Senior Associate Paul Coble successfully represented a Northern California police department in the termination of an officer for having joined with a gun shop employee in what is known as a “straw purchase” of a firearm restricted for sale only to law enforcement.
The gun shop employee had asked the officer to complete the necessary ATF form for the purchase of a firearm. On the form, the officer answered yes to the question of whether he was the actual purchaser of the firearm. However, the officer never intended to possess the firearm, the purchase was paid for by the gun shop employee directly to the gun shop and the gun was immediately placed in the gun shop safe; the evidence showed that the officer never intended to possess or have control of the firearm. Some sixty days later the gun shop employee completed the ruse of a “used” firearm transaction by completing an ATF form showing transfer of the firearm from the officer to him. Once again, however, the firearm had remained in the safe for the entire period and had never been possessed, nor been intended for possession, by the officer.

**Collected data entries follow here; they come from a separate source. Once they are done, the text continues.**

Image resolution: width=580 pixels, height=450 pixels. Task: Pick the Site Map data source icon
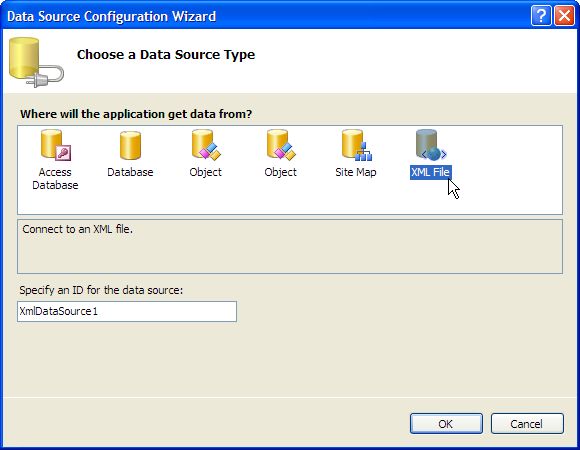tap(356, 145)
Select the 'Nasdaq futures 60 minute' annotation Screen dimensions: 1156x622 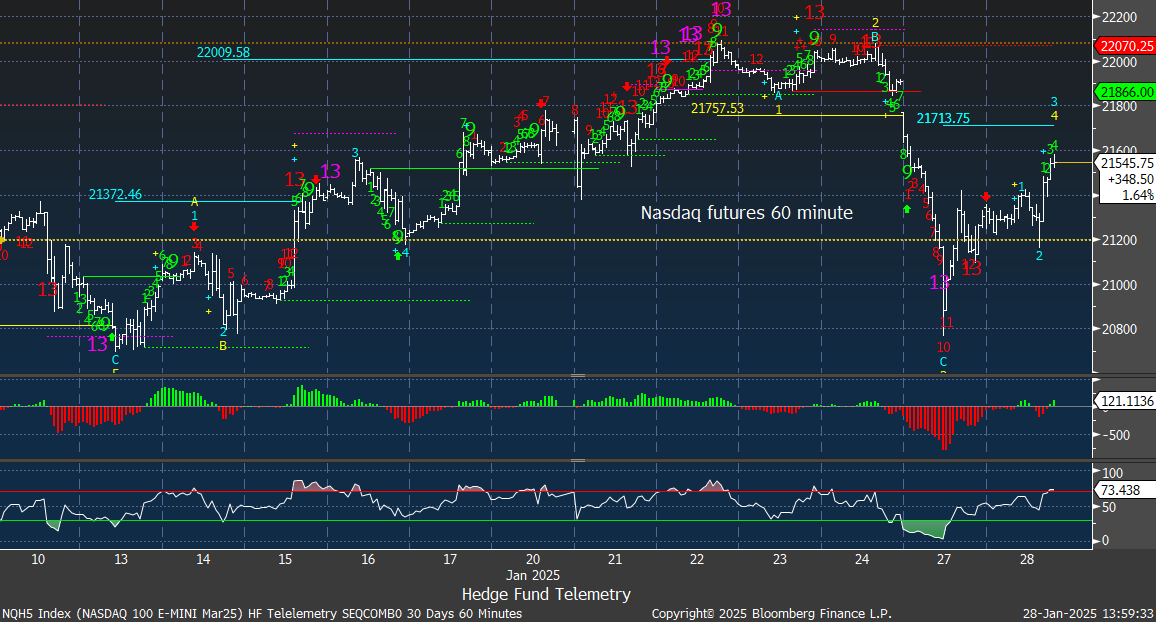(x=746, y=212)
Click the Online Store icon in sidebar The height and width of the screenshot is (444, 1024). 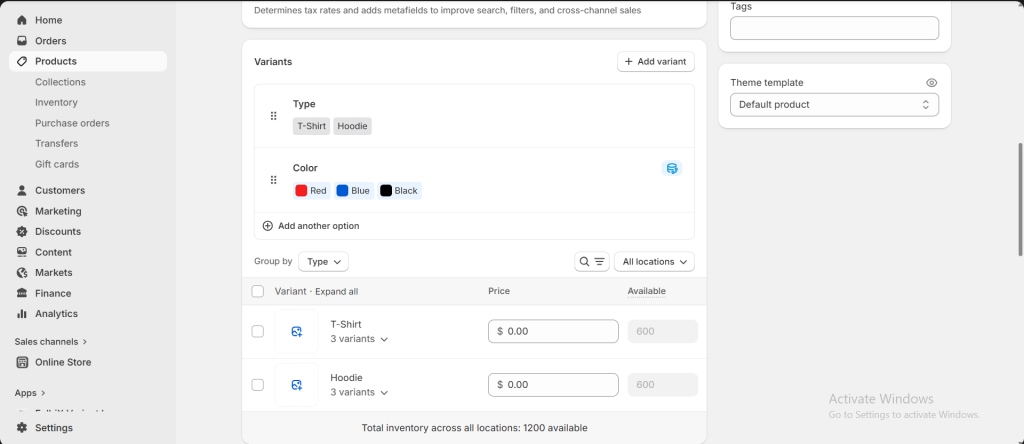click(22, 362)
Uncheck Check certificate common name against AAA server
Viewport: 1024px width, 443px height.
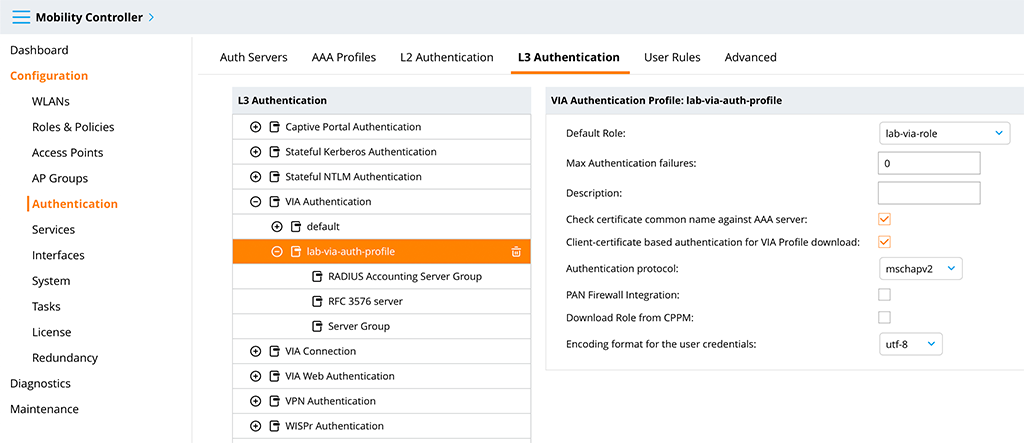(884, 219)
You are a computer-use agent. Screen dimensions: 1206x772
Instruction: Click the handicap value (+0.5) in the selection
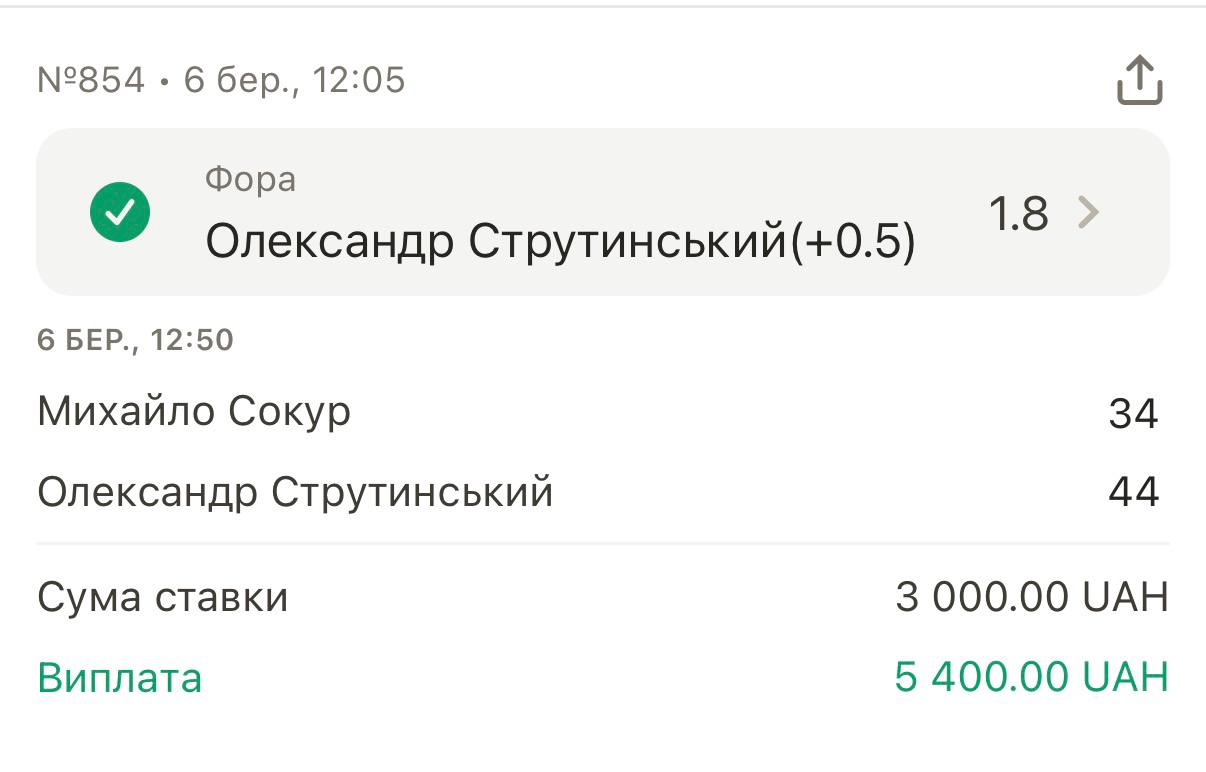click(x=853, y=243)
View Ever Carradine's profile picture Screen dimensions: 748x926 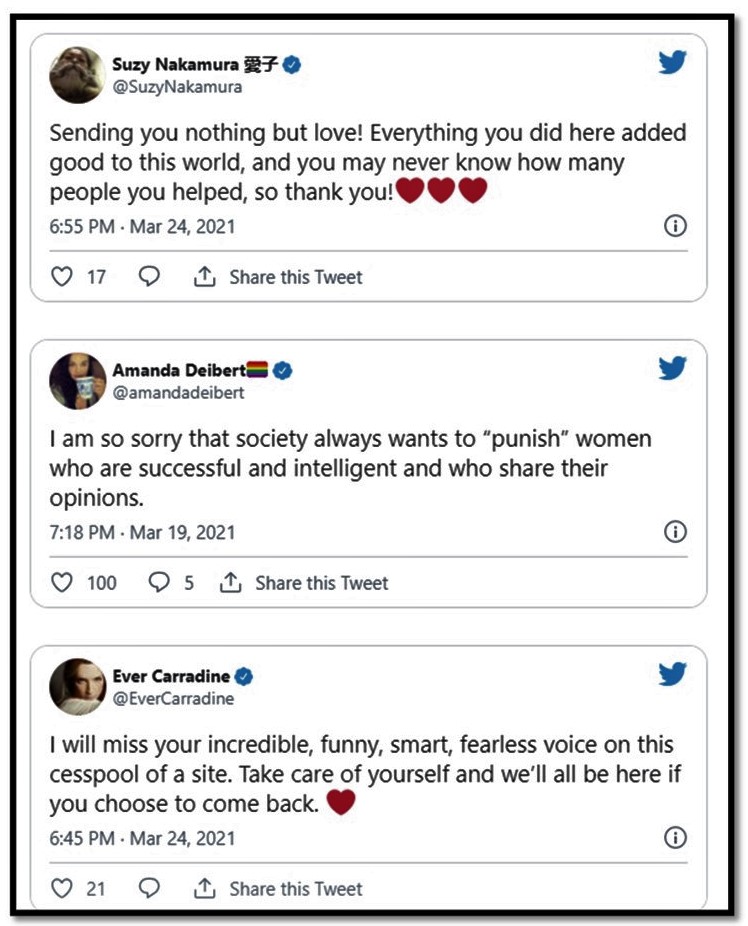[x=77, y=686]
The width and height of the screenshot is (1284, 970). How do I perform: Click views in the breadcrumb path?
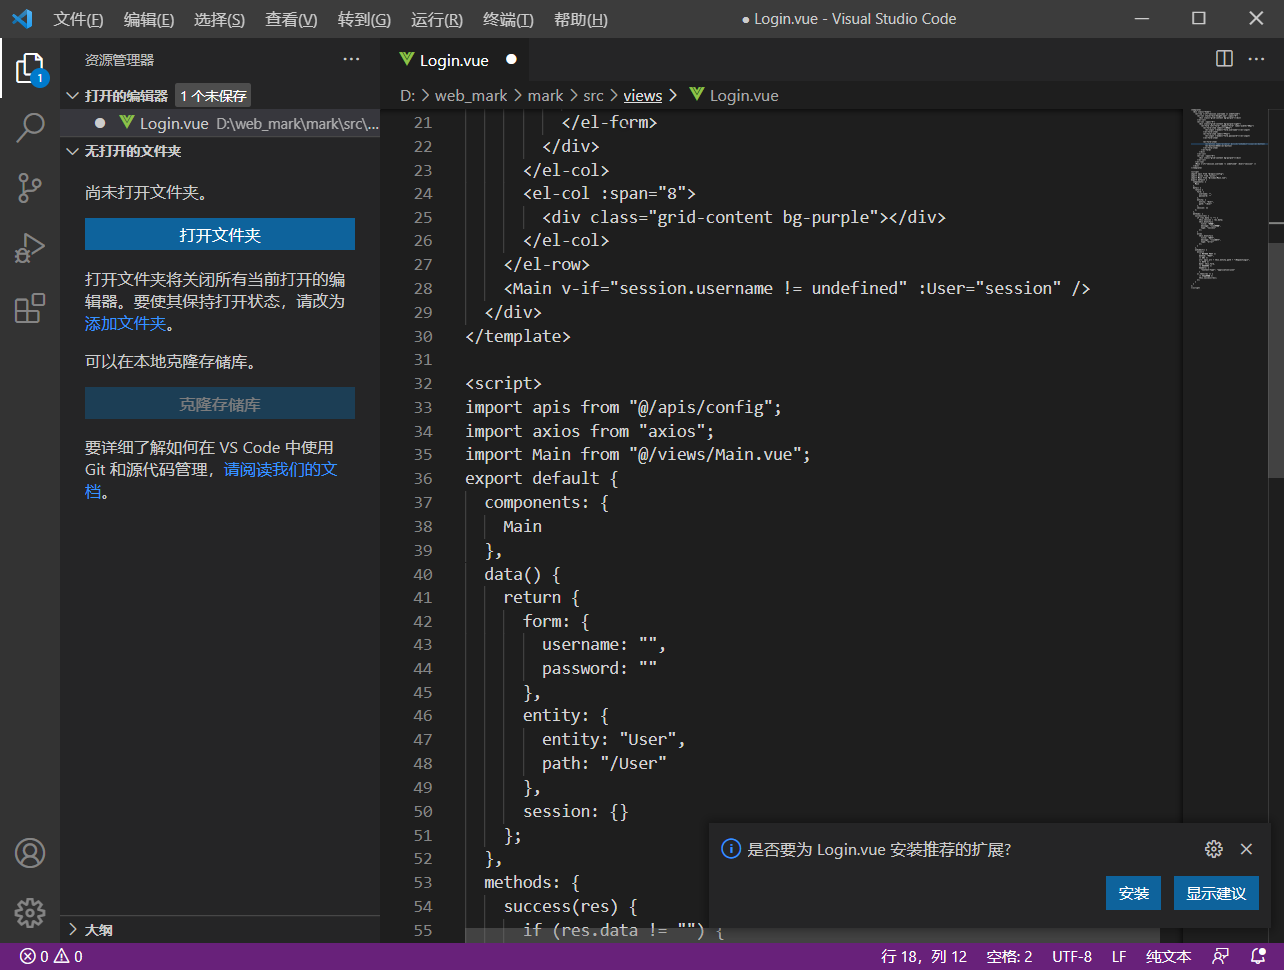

As a side note, another member of that Department brought this transaction to the attention of management after this other officer was similarly approached by another employee of the same gun shop. Interestingly, this other officer testified that he immediately recognized the impropriety of this and told that gun shop employee “No! That’s what officers get fired for!”
In upholding the termination, a personnel board comprised of members of that community heard the evidence and by unanimous vote found that the transaction was an unlawful “straw purchase”; that the officer had been dishonest in his completion of the ATF form, and in his attempt to make it out that it was all the fault of the gun shop employee; and, that the conduct of the officer was unbecoming of a police officer.